Study material:
++++++++++++++++++++
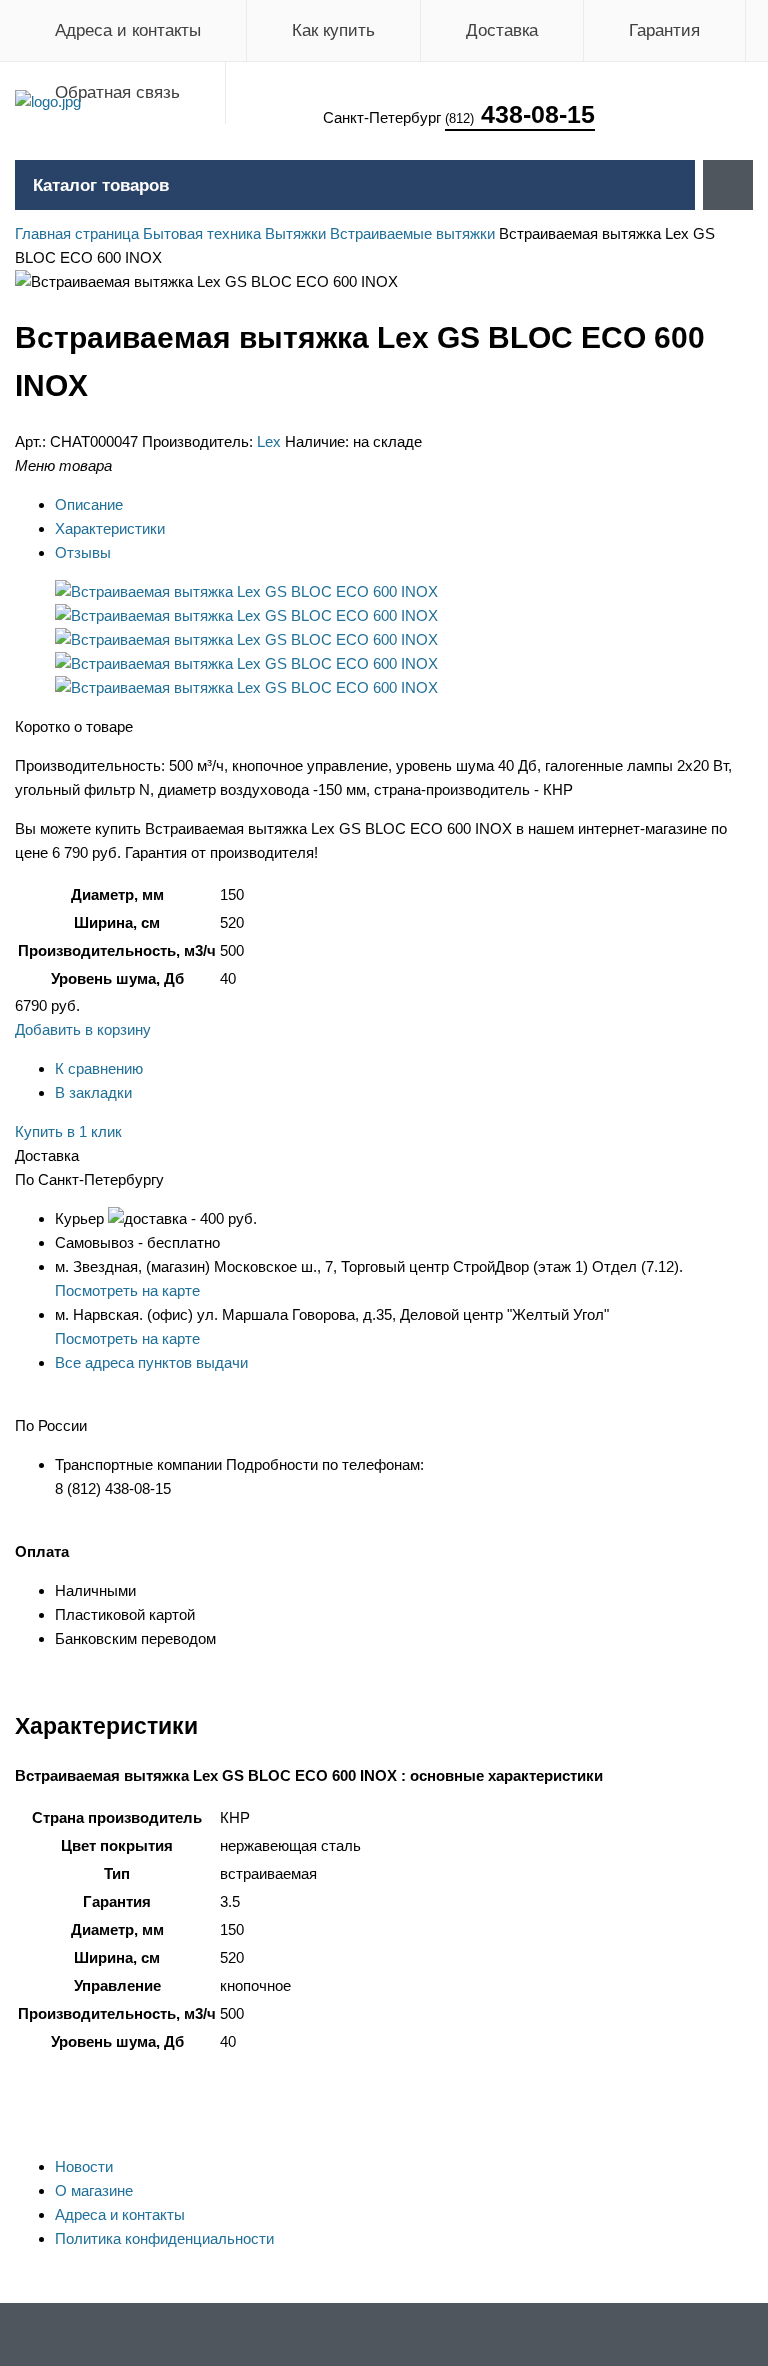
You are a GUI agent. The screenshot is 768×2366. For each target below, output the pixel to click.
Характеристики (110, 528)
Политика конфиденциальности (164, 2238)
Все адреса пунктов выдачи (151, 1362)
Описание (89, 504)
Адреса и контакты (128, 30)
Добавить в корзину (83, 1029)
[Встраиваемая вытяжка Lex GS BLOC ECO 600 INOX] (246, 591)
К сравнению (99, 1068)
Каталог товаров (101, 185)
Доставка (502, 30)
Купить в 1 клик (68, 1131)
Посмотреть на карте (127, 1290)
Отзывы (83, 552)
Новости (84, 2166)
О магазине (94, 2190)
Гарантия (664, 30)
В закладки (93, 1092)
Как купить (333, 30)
++++++++++++++++++++
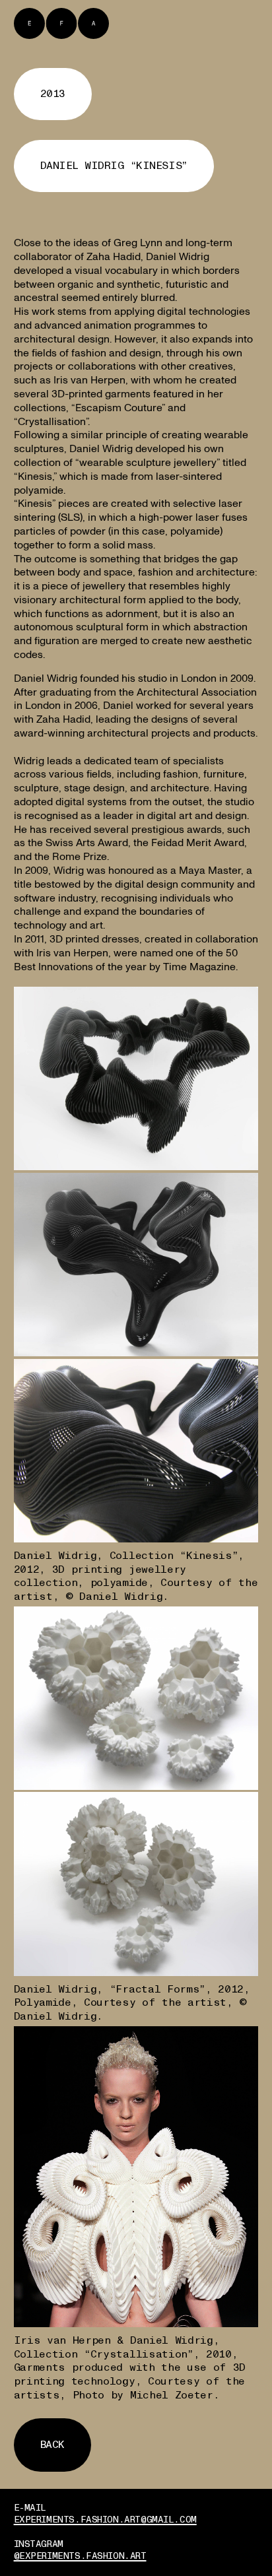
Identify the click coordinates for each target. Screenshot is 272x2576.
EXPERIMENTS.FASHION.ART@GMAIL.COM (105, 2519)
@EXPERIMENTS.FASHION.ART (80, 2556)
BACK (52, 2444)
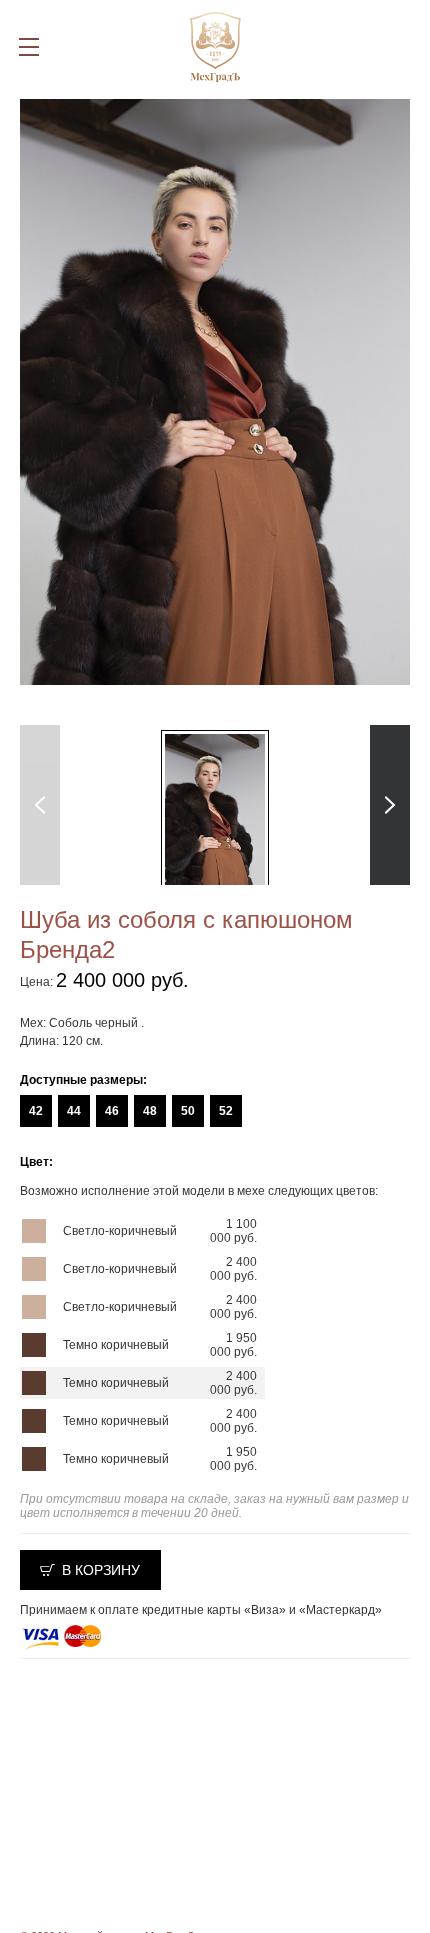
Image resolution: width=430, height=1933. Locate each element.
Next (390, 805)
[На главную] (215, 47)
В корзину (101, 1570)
++++++++++++++++++++
The problem: Scan the lines above for the word "click" and copy every one where it occurs.

Written response:
You are a GUI agent. The screenshot is 768×2366. For each target below, output the pixel to click.
Identify the click coordinates for each target. Screenshot is 272x2576.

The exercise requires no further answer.